## [What is asked]
Please resume the passage below on tone and color reproduction in photographic images, starting right after its final sentence.

## [Source excerpt]
One of the important criteria for viewer satisfaction in photographic reproductions is the correspondence between the color stimuli in the original scene compared to those of the reproduction. We find that viewers generally prefer to have high quality images with pleasing tone reproduction, pleasing hues, and high colorfulness while maintaining good skin tone. Technological advances have been made over the years in photographic films by improving spectral sensitivities, incorporating more chemical enhancement in photographic papers by increasing the paper contrast, and in the whole system by co-optimizing film and paper spectral sensitivities and dyes. Some current methods for making color reproductions produce fairly bright colors and offer reasonable skin tone reproduction; however, there have been limitations on the extent to which color enhancement can be employed. Conventional silver halide photographic systems are subject to limitations imposed by optically printing one chemically developed material onto another chemically developable material. As a result, we find that they generally do not reproduce the scenes in a way that is most preferred by the viewer.
Aside from color enhancement, the quality of image reproductions is also affected by the tone scale function or tone mapping employed to reproduce the density variations that make up an image. It has previously been discovered that the use of a preferential tone scale function or mapping as described generally in U.S. Pat. No. 5,300,381, issued Apr. 5, 1994 to Buhr et al., entitled Color Image Reproduction of Scenes with Preferential Tone Mapping, can be utilized to provide a reproduced image that is perceived by the viewer to be a reproduction of the original scene preferred to that previously obtainable. Buhr et al. also provided a solution to the problem of producing pleasing skin tones in combination with high color saturation, as described in U.S. Pat. No. 5,528,339, issued Jun. 18, 1996, entitled Color Image Reproduction of Scenes with Color Enhancement and Preferential Tone Mapping.
Many natural scenes photographed under ambient lighting conditions result in photographic images which have a luminance dynamic range that far exceeds the dynamic range of conventional display systems. For example, photographic images taken in sunny outdoor conditions can have 10 or more photographic stops of recorded information while photographic paper can reproduce approximately seven photographic stops of information. In digital imaging systems, scene dependent tone scale function algorithms may be employed to reduce the dynamic range of the source digital image thus providing a better match of the processed digital image to the dynamic range capabilities of the output medium.

## [Records shown]
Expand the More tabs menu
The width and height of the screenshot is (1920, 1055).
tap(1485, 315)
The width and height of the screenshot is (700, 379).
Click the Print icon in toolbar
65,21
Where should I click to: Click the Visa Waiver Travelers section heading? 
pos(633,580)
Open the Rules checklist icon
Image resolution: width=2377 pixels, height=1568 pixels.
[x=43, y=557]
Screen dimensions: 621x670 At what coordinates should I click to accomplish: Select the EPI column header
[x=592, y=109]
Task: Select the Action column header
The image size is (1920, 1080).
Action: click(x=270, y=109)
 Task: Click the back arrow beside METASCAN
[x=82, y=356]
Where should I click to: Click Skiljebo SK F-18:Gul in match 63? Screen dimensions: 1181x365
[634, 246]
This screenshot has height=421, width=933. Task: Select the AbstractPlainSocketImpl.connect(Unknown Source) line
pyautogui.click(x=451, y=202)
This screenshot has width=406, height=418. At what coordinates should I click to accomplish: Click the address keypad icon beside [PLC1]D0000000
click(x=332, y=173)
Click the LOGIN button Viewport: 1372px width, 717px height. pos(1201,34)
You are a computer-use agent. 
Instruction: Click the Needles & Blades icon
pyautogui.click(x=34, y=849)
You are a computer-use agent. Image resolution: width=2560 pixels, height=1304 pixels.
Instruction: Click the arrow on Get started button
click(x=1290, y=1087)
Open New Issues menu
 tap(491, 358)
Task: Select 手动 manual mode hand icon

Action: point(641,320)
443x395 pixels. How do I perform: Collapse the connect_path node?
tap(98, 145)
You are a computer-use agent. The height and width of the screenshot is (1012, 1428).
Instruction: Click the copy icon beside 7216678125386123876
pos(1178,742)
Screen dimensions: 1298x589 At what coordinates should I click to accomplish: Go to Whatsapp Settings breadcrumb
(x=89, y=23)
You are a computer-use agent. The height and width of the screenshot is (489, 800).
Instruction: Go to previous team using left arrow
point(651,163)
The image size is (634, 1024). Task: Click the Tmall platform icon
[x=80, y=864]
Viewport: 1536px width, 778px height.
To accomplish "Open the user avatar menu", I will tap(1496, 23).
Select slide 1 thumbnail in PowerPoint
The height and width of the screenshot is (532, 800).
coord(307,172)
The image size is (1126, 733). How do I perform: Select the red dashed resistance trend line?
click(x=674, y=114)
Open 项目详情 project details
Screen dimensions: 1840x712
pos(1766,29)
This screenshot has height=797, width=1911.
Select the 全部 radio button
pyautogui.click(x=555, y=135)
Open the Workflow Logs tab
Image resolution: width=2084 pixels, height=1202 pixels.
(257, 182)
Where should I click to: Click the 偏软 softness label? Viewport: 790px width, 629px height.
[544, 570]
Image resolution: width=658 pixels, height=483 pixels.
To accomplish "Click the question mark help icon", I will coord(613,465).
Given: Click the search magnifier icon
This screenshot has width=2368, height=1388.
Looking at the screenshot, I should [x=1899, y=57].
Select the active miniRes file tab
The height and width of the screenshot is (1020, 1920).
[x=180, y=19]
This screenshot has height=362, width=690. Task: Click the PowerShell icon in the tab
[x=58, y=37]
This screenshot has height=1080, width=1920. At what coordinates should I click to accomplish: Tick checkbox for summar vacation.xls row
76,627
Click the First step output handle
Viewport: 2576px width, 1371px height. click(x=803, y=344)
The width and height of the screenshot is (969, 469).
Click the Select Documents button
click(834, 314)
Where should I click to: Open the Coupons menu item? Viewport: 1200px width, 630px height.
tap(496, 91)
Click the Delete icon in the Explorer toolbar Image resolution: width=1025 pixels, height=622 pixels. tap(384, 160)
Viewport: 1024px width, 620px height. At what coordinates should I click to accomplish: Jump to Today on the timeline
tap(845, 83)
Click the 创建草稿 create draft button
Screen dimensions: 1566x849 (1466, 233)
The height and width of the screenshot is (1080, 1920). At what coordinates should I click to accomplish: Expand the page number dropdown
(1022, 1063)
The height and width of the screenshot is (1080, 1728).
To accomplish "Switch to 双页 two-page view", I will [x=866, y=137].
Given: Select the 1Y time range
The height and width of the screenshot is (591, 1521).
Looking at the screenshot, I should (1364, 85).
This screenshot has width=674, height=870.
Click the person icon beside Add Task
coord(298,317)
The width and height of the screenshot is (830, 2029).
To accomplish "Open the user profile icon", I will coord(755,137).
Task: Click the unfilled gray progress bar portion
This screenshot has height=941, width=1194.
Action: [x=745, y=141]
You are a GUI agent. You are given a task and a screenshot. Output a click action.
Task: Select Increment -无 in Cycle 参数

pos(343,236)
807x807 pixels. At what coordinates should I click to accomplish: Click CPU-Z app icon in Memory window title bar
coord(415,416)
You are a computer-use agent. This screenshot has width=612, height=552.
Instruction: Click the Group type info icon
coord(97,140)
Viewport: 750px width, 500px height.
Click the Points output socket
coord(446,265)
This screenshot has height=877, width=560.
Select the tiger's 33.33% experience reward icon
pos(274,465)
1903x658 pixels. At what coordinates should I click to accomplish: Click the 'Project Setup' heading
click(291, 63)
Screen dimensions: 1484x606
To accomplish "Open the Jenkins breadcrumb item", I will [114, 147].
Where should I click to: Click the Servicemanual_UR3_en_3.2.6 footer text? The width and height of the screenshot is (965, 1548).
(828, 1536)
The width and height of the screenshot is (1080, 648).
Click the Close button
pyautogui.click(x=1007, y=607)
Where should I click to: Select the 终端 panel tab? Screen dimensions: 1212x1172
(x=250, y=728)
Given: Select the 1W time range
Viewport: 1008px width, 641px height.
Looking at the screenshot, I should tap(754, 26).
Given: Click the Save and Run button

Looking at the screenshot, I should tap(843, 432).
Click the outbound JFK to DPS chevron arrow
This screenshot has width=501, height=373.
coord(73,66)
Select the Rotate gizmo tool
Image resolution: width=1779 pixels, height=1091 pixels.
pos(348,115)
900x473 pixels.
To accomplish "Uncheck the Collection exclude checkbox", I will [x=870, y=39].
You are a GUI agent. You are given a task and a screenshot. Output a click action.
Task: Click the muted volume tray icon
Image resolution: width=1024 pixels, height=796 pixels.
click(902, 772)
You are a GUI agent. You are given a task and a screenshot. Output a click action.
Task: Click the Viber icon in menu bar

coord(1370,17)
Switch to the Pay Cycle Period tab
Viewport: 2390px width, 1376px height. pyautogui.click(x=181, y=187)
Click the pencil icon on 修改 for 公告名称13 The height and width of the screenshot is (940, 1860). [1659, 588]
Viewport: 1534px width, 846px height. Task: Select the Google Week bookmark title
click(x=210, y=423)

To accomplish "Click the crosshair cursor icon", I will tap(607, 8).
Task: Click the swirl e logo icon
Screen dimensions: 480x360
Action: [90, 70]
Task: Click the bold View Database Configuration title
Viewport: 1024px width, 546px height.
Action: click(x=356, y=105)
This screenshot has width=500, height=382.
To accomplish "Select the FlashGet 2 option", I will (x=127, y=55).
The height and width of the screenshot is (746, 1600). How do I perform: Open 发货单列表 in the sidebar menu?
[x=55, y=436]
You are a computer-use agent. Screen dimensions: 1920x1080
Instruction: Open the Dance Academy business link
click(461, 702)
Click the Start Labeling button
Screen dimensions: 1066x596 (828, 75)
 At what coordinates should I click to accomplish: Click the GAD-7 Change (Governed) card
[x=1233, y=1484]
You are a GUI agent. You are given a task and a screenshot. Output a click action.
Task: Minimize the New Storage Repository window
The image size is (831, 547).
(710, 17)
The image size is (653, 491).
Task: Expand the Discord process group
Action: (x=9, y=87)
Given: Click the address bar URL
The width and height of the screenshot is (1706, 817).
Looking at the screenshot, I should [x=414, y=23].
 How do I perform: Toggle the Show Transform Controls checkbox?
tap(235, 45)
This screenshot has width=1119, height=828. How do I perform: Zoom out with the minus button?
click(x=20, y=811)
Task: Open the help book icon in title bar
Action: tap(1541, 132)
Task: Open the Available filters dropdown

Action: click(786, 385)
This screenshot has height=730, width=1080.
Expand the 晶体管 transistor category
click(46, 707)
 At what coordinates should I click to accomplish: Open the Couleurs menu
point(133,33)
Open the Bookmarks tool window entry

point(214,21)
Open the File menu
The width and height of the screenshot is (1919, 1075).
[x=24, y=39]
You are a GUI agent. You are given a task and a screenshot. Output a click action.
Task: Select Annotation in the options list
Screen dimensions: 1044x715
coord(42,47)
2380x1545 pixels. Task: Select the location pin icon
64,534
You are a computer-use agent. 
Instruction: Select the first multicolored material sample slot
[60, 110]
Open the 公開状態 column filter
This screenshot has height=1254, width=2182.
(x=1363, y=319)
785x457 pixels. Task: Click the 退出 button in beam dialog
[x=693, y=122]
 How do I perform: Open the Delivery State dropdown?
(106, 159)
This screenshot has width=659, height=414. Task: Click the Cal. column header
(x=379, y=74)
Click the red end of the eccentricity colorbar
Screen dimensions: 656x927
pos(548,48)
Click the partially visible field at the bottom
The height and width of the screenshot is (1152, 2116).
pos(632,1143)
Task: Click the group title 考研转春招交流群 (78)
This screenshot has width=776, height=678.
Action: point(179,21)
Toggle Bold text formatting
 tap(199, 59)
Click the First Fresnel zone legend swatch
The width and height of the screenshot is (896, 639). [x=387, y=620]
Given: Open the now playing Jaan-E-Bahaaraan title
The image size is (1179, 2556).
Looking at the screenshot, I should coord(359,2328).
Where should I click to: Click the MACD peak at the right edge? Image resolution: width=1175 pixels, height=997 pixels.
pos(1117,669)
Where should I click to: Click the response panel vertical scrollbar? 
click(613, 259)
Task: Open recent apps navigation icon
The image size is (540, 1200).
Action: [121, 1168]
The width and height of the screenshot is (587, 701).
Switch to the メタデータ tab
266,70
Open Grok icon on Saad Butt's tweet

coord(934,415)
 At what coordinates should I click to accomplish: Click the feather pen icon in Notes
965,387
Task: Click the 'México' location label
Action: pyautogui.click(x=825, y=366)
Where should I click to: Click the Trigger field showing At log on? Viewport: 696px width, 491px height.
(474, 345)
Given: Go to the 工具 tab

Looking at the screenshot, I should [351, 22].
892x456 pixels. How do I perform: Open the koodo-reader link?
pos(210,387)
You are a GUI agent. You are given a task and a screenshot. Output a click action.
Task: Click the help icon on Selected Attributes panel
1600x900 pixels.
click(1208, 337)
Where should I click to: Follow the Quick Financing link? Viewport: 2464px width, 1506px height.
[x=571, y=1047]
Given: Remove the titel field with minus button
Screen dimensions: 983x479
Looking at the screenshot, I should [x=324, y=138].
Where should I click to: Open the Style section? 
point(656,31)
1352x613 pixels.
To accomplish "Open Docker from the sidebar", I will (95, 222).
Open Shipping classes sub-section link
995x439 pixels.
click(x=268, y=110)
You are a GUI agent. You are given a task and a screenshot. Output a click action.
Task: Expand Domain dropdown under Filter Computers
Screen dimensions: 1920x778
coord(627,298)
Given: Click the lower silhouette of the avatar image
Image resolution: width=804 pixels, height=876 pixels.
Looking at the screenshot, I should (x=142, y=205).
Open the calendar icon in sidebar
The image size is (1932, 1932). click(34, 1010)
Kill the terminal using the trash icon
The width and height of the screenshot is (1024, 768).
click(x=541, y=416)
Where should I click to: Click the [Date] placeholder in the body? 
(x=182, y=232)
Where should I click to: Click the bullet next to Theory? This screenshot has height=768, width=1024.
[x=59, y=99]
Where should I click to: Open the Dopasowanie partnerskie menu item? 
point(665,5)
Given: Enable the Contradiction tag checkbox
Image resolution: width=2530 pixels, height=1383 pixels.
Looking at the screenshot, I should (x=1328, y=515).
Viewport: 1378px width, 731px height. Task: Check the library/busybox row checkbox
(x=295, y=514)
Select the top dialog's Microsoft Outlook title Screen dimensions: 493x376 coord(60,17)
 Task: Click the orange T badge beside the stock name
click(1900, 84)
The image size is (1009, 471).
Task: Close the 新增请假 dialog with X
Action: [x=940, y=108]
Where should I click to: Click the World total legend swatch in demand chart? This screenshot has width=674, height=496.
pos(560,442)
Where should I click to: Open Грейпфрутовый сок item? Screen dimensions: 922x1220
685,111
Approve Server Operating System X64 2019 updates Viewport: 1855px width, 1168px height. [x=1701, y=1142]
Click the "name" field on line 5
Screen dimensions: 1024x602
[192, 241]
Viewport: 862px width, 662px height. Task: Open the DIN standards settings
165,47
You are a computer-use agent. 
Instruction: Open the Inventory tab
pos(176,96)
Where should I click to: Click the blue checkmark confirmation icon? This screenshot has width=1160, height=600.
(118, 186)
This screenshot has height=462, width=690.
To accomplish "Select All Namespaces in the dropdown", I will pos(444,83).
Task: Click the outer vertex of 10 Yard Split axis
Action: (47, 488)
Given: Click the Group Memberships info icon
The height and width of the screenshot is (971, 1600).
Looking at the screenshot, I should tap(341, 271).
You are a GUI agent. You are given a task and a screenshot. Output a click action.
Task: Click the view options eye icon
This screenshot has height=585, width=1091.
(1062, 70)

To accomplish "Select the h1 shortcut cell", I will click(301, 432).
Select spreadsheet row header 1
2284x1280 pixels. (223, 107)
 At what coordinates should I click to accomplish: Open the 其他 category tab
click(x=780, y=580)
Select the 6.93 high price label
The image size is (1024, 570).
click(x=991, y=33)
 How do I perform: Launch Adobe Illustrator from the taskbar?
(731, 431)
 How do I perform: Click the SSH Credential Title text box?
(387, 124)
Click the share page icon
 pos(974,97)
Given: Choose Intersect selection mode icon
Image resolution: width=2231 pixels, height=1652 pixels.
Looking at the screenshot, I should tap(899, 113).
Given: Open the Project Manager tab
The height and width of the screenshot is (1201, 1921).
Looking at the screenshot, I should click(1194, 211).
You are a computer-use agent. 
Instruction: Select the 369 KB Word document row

## [Answer to the task]
One such scene dependent tone scale algorithm is described by Alkofer in U.S. Pat. No. 4,731,671, issued Mar. 15, 1988, entitled Contrast Adjustment in Digital Image Processing Method Employing Histogram Normalization. Alkofer discloses a method that calculates a tone scale function based on the pixels of the source digital image. The method involves calculating the standard deviation of a sub-sample of pixels selectively sampled from spatially active regions within the source digital image, calculating a histogram of these sampled pixel values, and calculating a tone scale function which when applied to the source digital image will result in a processed digital image which has a statistically normalized histogram. The resulting processed digital images using Alkofer""s method have dynamic ranges that are mapped to the intended output medium. As a consequence of the scene dependent tone scaling processing, the color reproduction of the processed images can be affected. Furthermore, depending on how the tone scale function is applied to the source digital image, the color reproduction of the processed images will be different.
The prior improvement in scene dependent tone scaling, tone mapping and color enhancement, has provided a degree of preferred reproduction of color images, but the use of tone mapping alone has not enabled the full extent of improvement desired by the viewer, in particular as far as hue reproduction is concerned. Recently, digital printing (e.g. the Digital Minilab Frontier 350 available from the Fuji Photofilm Company USA) and digitally-modified optical-printing (e.g. Agfa MSP DIMAX(copyright) printer available from Agfa A.G.) photofinishing systems have been introduced. These systems have introduced improvements in tone reproduction but have done little to improve color reproduction. Moreover, it has not been fully appreciated that the preferred visual reproduction does not usually correspond to the most colorimetrically accurate rendition. There is a need, therefore, for an improved image processing method that produces improved color reproduction in conjunction with scene dependent tone scaling algorithms.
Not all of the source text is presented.